A tectonic analysis of brittle deformation was performed in the Rhine‐Saône transform in order to decipher and understand the deformation processes in a typical continental transfer zone. Cenozoic major and minor fault patterns are described, and brittle structures are interpreted in terms of paleostress orientations. The Eocene N‐S compression related to Africa‐Eurasia convergence is marked mainly by strike‐slip faults. It was followed by a major phase of crustal extension, mainly Oligocene in age, related to the west European rifting. This extensional phase is expressed by normal faults, tension gashes, and extensional strike‐slip faults which are especially abundant in the transform zone. These two events are found to be quite different in terms of distribution of horizontal stress trajectories. The trend of σ1 axes is very homogeneous for the N‐S compression, whereas σ3 orientations associated with the major extension vary from E‐W in most of the Rift system to NW‐SE within the transform zone. Finally, the Mio‐Pliocene tectonic emplacement of the Jura fold‐and‐thrust belt is marked in the field by strike‐slip faults associated with a well‐defined trend of σ1 oriented W‐NW‐E‐SE to NW‐SE. The preexisting basement fracture pattern between the grabens was also considered in order to estimate which faults were likely to have been reactivated during the Oligocene transform kinematics, and the theoretical shear motion on these inherited fault surfaces, when submitted to E‐W extension, was calculated.
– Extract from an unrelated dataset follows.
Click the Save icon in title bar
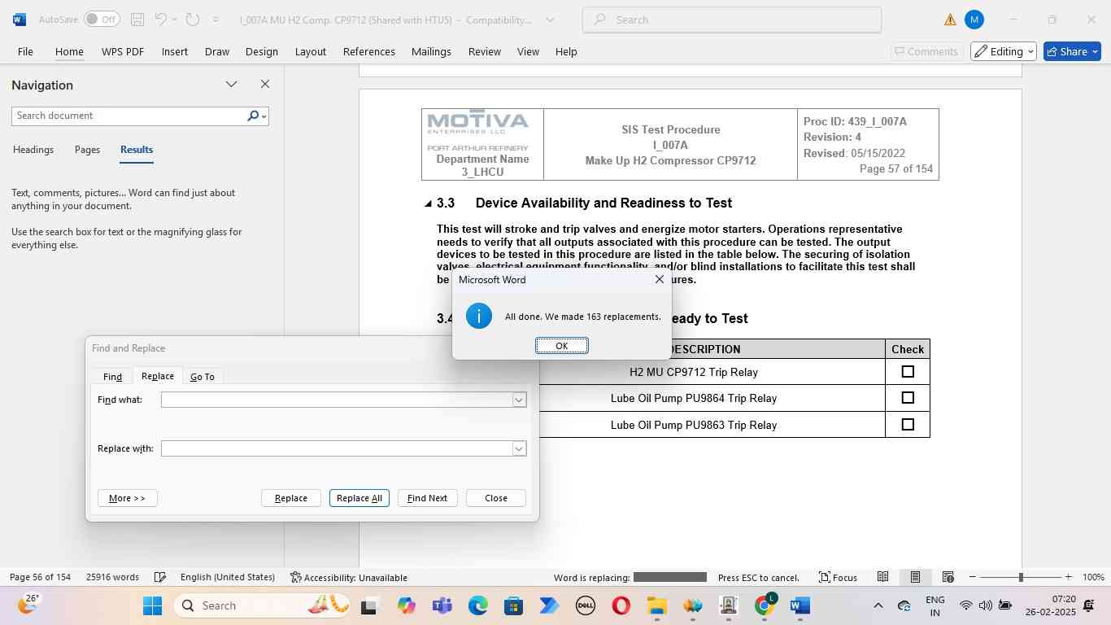1111x625 pixels. 137,20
Left‐lateral/extensional reactivation of a preexisting 60°N trending fault system in the brittle upper crust is likely to have accommodated the shear strain arising between the rift segments in response to crustal stretching. Two independent numerical modelings, based on distinct element and finite element analyses, respectively, enabled us to verify and to refine the hypothesis of transform kinematics related to E‐W extension and inducing regional perturbations of extensional stress trajectories. The overall mechanism and the transtensional kinematics of the Rhine‐Saône transform zone are thus tightly constrained. The inherited crustal anisotropy, the large‐scale perturbations of extensional stress trajectories, and the development of distributed brittle deformation within the sedimentary cover are found to play a major role in the tectonic evolution of continental rift‐transform systems.